Cardiovascular System
· Mild bradycardia is common as a result of decreased sympathetic drive and a direct effect on the sino-atrial (SA) node.
· Peripheral vasodilatation caused by histamine release and reduced sympathetic drive may result in a slight fall in blood pressure that may be significant in hypovolaemic patients.
Respiratory System
· Respiratory depression is mediated via MOP receptors at the respiratory centres in the brainstem. Respiratory rate falls more than the tidal volume and the sensitivity of the brain stem to carbon dioxide is reduced. Its response to hypoxia is less affected but if hypoxic stimulus is removed by supplemental oxygen then respiratory depression may be augmented. Concurrent use of other CNS depressants, for example benzodiazepines or halogenated anaesthetic, may cause marked respiratory depression.
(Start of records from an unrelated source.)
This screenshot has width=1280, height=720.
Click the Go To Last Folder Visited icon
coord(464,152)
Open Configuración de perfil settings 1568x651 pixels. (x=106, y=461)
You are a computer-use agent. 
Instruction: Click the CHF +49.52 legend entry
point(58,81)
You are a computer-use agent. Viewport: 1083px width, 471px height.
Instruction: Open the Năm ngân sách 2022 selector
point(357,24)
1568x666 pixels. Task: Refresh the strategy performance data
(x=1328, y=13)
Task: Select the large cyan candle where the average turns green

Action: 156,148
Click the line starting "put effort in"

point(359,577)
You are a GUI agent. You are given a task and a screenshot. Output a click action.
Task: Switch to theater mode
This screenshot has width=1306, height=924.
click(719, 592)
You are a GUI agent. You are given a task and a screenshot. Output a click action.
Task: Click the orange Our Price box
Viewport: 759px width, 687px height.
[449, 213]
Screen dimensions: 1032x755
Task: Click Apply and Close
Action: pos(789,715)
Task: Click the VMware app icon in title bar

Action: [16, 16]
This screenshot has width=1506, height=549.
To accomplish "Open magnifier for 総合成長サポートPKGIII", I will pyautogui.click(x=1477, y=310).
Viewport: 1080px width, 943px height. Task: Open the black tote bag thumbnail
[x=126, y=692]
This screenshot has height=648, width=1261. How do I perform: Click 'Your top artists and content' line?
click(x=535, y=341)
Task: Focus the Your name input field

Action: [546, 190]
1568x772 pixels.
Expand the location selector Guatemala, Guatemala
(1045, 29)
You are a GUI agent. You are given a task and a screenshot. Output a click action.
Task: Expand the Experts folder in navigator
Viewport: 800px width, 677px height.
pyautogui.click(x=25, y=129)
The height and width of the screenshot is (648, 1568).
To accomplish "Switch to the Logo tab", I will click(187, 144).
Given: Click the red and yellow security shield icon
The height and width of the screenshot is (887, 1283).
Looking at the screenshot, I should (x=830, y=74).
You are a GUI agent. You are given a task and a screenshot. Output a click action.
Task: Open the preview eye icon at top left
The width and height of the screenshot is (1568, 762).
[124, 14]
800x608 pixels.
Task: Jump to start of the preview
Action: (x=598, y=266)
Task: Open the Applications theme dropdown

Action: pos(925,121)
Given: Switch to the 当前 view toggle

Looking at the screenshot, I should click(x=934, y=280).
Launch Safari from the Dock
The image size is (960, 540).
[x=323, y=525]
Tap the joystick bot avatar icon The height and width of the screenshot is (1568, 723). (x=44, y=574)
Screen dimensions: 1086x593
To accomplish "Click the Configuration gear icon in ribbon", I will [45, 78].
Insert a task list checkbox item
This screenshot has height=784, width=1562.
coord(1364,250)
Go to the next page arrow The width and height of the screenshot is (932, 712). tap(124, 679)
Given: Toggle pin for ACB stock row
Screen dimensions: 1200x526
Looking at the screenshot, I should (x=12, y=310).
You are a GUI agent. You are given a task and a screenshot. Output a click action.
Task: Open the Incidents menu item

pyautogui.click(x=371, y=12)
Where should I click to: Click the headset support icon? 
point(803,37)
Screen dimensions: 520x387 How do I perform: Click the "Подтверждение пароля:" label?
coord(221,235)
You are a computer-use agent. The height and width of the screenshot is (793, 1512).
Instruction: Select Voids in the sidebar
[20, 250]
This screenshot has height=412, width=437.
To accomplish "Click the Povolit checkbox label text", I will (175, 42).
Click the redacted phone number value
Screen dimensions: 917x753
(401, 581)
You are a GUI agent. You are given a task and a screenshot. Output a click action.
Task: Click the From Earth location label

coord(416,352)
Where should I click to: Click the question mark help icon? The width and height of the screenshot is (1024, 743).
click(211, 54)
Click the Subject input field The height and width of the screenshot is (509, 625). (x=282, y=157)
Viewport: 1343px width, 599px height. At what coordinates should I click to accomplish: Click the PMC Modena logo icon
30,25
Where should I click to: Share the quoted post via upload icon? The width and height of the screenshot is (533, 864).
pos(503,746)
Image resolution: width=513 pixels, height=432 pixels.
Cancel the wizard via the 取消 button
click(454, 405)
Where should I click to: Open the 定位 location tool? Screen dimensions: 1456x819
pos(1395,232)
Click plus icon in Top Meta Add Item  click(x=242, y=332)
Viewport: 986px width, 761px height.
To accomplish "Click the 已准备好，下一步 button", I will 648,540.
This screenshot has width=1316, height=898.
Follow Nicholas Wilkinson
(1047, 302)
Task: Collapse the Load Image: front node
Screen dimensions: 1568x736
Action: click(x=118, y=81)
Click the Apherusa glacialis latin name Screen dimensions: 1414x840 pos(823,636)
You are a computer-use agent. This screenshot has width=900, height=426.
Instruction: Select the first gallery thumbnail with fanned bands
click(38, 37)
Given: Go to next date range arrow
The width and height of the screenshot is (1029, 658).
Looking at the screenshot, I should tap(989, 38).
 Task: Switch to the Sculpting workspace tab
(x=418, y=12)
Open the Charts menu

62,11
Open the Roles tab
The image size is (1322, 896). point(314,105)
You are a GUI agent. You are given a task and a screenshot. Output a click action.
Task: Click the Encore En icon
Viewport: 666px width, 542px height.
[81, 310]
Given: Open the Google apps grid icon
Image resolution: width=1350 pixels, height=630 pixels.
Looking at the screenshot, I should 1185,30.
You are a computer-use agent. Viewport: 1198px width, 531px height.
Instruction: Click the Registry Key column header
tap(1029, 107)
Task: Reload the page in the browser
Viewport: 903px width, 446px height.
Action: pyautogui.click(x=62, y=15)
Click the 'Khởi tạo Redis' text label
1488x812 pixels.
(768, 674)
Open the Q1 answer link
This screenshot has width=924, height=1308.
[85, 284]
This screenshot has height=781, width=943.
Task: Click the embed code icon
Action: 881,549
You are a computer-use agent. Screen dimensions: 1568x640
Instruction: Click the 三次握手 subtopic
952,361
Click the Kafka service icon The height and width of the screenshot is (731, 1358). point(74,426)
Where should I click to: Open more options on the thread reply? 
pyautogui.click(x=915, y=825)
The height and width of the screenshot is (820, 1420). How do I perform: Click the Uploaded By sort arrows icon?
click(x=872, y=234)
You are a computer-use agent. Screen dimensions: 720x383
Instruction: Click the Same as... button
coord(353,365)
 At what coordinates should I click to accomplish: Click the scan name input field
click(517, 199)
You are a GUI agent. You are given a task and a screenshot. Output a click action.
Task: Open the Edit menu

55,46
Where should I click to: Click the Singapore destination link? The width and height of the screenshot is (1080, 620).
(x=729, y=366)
· Opioids suppress cough. Codeine suppresses cough to a degree similar to morphine but has lesser analgesic activity. Morphine and diamorphine are used in paroxysmal nocturnal dyspnoea, as they produce sedation, reduce preload and depresses abnormal respiratory drive.
Gastrointestinal System
· Stimulation of the chemoreceptor trigger zone causes nausea and vomiting. Smooth muscle tone is increased but motility is decreased resulting in delayed absorption, increased pressure in the biliary system (spasm of sphincter of Oddi) and constipation.
Endocrine System
· The release of ACTH, prolactin and gonadotrophic hormone is inhibited. Secretion of ADH is increased.
Ocular effects
· MOP and KOP receptors in Edinger-Westphal nucleus of occulomotor nerve are stimulated by opioids resulting in constriction of the pupils (meiosis).
Histamine release and itching
· Some opioids cause histamine release from mast cells resulting in urticaria, itching, bronchospasm and hypotension. Itching occurs most often after intrathecal opioids and is more pronounced on the face, nose and torso. Mechanism is centrally mediated and may be reversed by naloxone.
Muscle rigidity
· Large doses of opioids may occasionally produce generalised muscle rigidity especially of thoracic wall and interfere with ventilation.
Immunity
· The immune system is depressed after long-term opioid abuse.
Effects on Pregnancy and Neonates
· All opioids cross the placenta and if given during labour, can cause neonatal respiratory depression.
· Chronic use by the mother may cause physical dependence in utero and lead to a withdrawal reaction in the neonate at birth that can be life threatening.
· There are no known teratogenic effects.